## Activity
Lines outside the range are not wanted. Give again exactly the lines between the line holding "Task: Switch the clone URL to SSH" and the line holding "Given: Expand the Surveys dropdown arrow", inclusive, from the listing below.

## Material shown
■ ■ ■ ■ ■ ■ ■
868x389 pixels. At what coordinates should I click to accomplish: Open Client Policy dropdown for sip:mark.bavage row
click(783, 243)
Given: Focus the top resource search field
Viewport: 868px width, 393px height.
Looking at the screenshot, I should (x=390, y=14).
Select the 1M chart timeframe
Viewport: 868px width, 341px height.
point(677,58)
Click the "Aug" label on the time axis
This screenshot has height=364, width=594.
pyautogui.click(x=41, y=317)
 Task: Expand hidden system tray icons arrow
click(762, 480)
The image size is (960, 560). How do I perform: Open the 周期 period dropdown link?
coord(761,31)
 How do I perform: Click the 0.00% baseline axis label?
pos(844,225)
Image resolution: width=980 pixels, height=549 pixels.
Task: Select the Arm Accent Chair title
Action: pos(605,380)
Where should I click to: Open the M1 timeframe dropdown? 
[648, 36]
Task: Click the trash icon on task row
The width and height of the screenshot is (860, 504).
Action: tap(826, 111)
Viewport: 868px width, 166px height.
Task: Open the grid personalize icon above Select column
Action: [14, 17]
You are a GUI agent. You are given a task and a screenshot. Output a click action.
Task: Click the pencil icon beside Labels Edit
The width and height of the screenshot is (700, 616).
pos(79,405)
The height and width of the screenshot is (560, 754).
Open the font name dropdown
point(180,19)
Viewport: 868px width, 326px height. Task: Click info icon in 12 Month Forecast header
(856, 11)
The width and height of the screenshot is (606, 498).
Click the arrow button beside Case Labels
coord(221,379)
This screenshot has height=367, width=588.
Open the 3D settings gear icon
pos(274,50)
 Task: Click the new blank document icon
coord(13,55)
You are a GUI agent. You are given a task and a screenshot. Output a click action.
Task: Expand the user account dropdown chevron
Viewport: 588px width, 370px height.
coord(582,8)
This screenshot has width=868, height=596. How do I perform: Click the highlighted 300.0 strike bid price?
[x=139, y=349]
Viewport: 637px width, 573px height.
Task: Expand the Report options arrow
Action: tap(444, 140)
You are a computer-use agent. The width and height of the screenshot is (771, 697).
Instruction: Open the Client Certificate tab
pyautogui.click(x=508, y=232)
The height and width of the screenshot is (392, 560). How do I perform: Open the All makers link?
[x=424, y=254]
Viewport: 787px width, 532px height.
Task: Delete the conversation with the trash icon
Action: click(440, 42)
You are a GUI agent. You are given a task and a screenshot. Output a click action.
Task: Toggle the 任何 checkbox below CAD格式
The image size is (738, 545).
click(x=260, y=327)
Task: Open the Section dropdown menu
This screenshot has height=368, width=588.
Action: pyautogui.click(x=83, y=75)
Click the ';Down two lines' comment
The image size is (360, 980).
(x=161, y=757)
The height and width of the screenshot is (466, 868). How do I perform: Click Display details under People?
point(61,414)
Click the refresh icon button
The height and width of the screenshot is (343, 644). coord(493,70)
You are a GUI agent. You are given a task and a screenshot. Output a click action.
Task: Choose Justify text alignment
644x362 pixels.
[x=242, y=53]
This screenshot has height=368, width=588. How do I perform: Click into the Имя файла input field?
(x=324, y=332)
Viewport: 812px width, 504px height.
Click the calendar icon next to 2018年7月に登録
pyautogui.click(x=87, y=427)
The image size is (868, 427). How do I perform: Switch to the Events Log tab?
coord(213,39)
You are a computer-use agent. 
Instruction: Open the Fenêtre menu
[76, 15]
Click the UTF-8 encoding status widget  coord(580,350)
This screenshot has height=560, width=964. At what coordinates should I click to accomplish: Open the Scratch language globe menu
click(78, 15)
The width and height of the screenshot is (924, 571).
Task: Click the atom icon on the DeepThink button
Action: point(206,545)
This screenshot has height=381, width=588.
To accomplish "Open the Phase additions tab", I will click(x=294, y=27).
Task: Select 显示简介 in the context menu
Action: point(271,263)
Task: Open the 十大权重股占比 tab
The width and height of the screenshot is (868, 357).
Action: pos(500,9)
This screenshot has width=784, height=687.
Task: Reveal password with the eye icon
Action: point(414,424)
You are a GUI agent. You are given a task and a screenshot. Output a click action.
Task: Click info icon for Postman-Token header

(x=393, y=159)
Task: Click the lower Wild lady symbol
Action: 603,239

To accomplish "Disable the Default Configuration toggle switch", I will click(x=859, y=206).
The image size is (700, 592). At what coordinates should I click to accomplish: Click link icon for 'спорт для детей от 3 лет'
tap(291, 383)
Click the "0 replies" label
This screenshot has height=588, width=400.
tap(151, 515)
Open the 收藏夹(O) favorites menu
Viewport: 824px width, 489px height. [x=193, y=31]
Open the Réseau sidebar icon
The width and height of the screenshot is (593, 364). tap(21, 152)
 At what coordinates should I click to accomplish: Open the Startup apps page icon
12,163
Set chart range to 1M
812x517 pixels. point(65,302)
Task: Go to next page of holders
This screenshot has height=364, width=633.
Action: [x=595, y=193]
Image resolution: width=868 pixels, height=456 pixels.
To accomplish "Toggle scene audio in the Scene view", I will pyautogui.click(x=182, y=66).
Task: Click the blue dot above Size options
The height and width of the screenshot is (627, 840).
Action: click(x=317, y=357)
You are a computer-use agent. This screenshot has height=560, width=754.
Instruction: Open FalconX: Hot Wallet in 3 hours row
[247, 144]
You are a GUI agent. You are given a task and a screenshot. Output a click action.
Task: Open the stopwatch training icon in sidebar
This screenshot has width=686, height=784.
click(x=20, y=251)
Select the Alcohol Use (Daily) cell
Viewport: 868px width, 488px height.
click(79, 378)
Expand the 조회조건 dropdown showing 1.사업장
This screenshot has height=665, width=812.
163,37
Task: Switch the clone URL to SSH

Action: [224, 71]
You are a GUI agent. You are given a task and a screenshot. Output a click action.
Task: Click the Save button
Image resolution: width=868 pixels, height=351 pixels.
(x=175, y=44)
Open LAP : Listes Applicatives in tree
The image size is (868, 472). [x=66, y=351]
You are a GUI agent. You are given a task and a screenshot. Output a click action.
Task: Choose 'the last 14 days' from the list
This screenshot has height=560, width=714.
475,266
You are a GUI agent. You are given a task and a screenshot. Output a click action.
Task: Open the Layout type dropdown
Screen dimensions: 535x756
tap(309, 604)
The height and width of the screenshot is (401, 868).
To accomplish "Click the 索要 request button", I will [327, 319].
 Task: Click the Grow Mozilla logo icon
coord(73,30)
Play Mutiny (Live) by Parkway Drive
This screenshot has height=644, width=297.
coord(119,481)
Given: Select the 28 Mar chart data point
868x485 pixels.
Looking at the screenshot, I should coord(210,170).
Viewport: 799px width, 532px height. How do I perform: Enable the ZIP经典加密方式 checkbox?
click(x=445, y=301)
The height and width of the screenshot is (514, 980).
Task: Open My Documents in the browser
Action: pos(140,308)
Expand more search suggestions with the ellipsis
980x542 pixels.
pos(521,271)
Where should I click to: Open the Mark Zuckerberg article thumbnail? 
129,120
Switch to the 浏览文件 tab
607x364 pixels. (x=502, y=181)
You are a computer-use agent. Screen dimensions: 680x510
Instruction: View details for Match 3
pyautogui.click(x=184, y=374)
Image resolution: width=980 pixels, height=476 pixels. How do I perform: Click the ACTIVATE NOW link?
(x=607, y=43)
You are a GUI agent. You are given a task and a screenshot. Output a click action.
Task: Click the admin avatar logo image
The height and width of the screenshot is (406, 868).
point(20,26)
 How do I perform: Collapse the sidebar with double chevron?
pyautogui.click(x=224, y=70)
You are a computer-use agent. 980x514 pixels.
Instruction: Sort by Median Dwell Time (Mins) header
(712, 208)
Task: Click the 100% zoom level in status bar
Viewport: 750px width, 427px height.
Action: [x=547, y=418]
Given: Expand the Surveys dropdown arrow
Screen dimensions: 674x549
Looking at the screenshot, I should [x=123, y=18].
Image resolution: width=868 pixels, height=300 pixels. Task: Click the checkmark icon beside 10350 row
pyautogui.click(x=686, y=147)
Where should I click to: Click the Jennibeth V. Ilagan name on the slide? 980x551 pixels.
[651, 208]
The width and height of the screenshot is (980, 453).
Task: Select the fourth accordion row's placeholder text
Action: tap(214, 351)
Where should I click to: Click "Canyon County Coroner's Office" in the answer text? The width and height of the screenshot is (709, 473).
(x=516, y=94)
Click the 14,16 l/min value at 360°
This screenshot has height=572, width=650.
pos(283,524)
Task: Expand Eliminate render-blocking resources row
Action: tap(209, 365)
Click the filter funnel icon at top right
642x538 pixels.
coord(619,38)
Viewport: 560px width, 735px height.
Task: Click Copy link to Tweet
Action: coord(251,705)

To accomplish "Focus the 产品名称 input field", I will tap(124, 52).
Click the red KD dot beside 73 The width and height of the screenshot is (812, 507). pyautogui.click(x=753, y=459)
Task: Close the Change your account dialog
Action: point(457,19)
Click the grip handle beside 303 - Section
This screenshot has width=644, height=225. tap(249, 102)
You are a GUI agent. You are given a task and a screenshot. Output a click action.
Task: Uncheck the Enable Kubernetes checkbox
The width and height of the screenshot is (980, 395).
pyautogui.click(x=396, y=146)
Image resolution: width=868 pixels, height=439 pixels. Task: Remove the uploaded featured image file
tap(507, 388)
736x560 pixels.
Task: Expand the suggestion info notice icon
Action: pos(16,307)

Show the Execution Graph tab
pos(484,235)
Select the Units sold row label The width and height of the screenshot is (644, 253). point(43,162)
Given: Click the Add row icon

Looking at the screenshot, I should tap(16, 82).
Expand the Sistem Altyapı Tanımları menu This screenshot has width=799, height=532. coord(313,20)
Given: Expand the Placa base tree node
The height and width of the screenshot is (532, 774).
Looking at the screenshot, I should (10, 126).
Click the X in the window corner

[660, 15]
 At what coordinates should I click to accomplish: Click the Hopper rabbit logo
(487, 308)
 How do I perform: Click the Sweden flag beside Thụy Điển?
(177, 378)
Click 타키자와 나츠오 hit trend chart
■ ■ ■ ■ ■ ■ ■
## Exercise response
Task: Switch the clone URL to SSH

Action: [224, 71]
You are a GUI agent. You are given a task and a screenshot. Output a click action.
Task: Click the Save button
Image resolution: width=868 pixels, height=351 pixels.
(x=175, y=44)
Open LAP : Listes Applicatives in tree
The image size is (868, 472). [x=66, y=351]
You are a GUI agent. You are given a task and a screenshot. Output a click action.
Task: Choose 'the last 14 days' from the list
This screenshot has height=560, width=714.
475,266
You are a GUI agent. You are given a task and a screenshot. Output a click action.
Task: Open the Layout type dropdown
Screen dimensions: 535x756
tap(309, 604)
The height and width of the screenshot is (401, 868).
To accomplish "Click the 索要 request button", I will [327, 319].
 Task: Click the Grow Mozilla logo icon
coord(73,30)
Play Mutiny (Live) by Parkway Drive
This screenshot has height=644, width=297.
coord(119,481)
Given: Select the 28 Mar chart data point
868x485 pixels.
Looking at the screenshot, I should coord(210,170).
Viewport: 799px width, 532px height. How do I perform: Enable the ZIP经典加密方式 checkbox?
click(x=445, y=301)
The height and width of the screenshot is (514, 980).
Task: Open My Documents in the browser
Action: pos(140,308)
Expand more search suggestions with the ellipsis
980x542 pixels.
pos(521,271)
Where should I click to: Open the Mark Zuckerberg article thumbnail? 
129,120
Switch to the 浏览文件 tab
607x364 pixels. (x=502, y=181)
You are a computer-use agent. Screen dimensions: 680x510
Instruction: View details for Match 3
pyautogui.click(x=184, y=374)
Image resolution: width=980 pixels, height=476 pixels. How do I perform: Click the ACTIVATE NOW link?
(x=607, y=43)
You are a GUI agent. You are given a task and a screenshot. Output a click action.
Task: Click the admin avatar logo image
The height and width of the screenshot is (406, 868).
point(20,26)
 How do I perform: Collapse the sidebar with double chevron?
pyautogui.click(x=224, y=70)
You are a computer-use agent. 980x514 pixels.
Instruction: Sort by Median Dwell Time (Mins) header
(712, 208)
Task: Click the 100% zoom level in status bar
Viewport: 750px width, 427px height.
Action: [x=547, y=418]
Given: Expand the Surveys dropdown arrow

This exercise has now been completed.